- Partner In Charge:Shohei Shigematsu
- Associate:Luke Willis
- Project Architect:Takeshi Mitsuda
- Team:Toru Okada, Mitchell Lorberau, Ted Lin, Sumit Sahdev, Daniel Rauchwerger, Alyssa Murasaki Saltzgaber, Joanne Chen, Timothy Tse
- Competition Team:Jake Forster (Associate), Alyssa Murasaki Saltzgaber, Yusef Ali Dennis, Mitchell Lorberau, Miguel Darcy, Jackie Woon Bae, Carly Dean
- Executive Architects:Maeda Corporation, Nihon Sekkei
Text description provided by the architects. OMA’s only built project in Japan up until 2012 can be found in Fukuoka. The Nexus World Housing complex was completed more than twenty-five years ago. Local developer Fukuoka Jisho commissioned Arata Isozaki to develop a masterplan that introduces a “new urban lifestyle,” for which OMA was invited as one of six architects to design a freestanding housing block.
Fukuoka is the seventh biggest city in Japan, known for its distinct cultural identity. Its central location among major cities of East Asia positions the city as a gateway into Japan, contributing to its standing as the economic center of Kyushu Island. The city has been thriving over the last decade, ranking highly in livability, a ratio of the younger population, and percentage of start-ups.
Following the Nexus World Housing complex, Tenjin Business Center signals a newfound ambition for urban renewal and growth. It also marks the next generation of collaboration between OMA, the city of Fukuoka, and Fukuoka Jisho. We believe this project was made possible by the fortuitous alignment of three people of the same generation—Shohei Shigematsu, a Fukuoka native; Ichiro Enomoto, the new CEO of Fukuoka Jisho (son of Kazuhiko Enomoto, former CEO who commissioned Nexus World Housing); and mayor Soichiro Takashima.
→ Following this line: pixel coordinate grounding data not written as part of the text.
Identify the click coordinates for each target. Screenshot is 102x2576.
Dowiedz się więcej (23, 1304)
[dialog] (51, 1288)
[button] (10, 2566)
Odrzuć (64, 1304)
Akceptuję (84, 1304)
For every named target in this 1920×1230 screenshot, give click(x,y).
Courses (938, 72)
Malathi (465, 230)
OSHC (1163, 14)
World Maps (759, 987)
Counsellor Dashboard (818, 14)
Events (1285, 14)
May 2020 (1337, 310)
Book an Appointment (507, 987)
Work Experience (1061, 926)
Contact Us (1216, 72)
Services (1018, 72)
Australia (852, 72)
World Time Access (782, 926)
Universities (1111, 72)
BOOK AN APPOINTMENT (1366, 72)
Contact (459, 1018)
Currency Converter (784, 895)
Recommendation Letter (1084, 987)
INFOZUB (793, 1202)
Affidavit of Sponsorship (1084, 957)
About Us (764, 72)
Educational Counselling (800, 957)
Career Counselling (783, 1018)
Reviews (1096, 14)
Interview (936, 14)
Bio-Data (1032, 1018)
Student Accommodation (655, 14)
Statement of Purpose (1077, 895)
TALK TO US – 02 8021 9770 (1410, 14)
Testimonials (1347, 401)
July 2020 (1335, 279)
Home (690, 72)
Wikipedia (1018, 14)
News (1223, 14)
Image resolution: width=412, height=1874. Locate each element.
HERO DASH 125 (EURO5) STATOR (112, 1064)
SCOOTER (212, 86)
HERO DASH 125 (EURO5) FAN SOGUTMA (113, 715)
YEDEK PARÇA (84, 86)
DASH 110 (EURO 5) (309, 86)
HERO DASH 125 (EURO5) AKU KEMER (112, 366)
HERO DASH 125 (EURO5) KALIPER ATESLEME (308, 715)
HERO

Tenjin Business Center will be the first development under the mayor’s Tenjin Big Bang initiative to stimulate the district’s formation as an Asian business hub and startup city. We wanted to create a building that is not just a symbol of success but also an incubator and space for discourse that harnesses the energy and activities of the neighborhood. How can we make an office building that suggests a new generation and reflects Fukuoka’s existing urban context?
The site is located at the intersection of two major axes: Meiji-dori—the city’s established avenue of a commerce lined with financial offices—and Inabacho-dori—an organic pedestrian corridor linked to the City Hall Plaza and Galleria and lined with intimate cafes. Below ground, the site connects to a subway station and shopping concourse. The building program is predominantly workspace, within a given massing that is neither low-rise nor tower.
Office buildings are often quite sober and withdrawn from public life. The introverted typology internalizes its atriums and lobbies, shrouding its best assets. Our approach was to excavate the facade on the corner of Meiji-dori and Inabacho-dori to articulate the convergence of two different urban activities. This gesture enhances two conditions simultaneously—they reveal the internal activity of the office and draw in public activity at the new entry plaza.
Within the carved out corner is a six-story atrium that reinforces the inside/outside visual connection and draws natural light down to the lower-level concourse linked to the area’s underground pedestrian, retail, and transit network. The excavation is calibrated as three-dimensional pixels that break down the building to a human scale. The pixelated facade forms a series of soffit surfaces above, activated with signage and lighting that reinforce a sense of place at the convergence point.
Setbacks at the opposing upper level provide green terraces for offices. In respect to the nature in the city, we symbolically introduce terraces with panoramic views to the often-overlooked Naka River and Hakata Bay. Together, the two pixelated edges round out the building to create a sense of softness like that of a melting ice cube.
The eroded corners soften the edge between the public domain and the private office building, generating an openness for the activity along Fukuoka’s main civic and commercial thoroughfares. As the first development in the Tenjin Big Bang initiative, we wanted it to set a precedent for the adjacent buildings to come—activated intersections and plazas at each building creating a network of public zones that knit the new district together.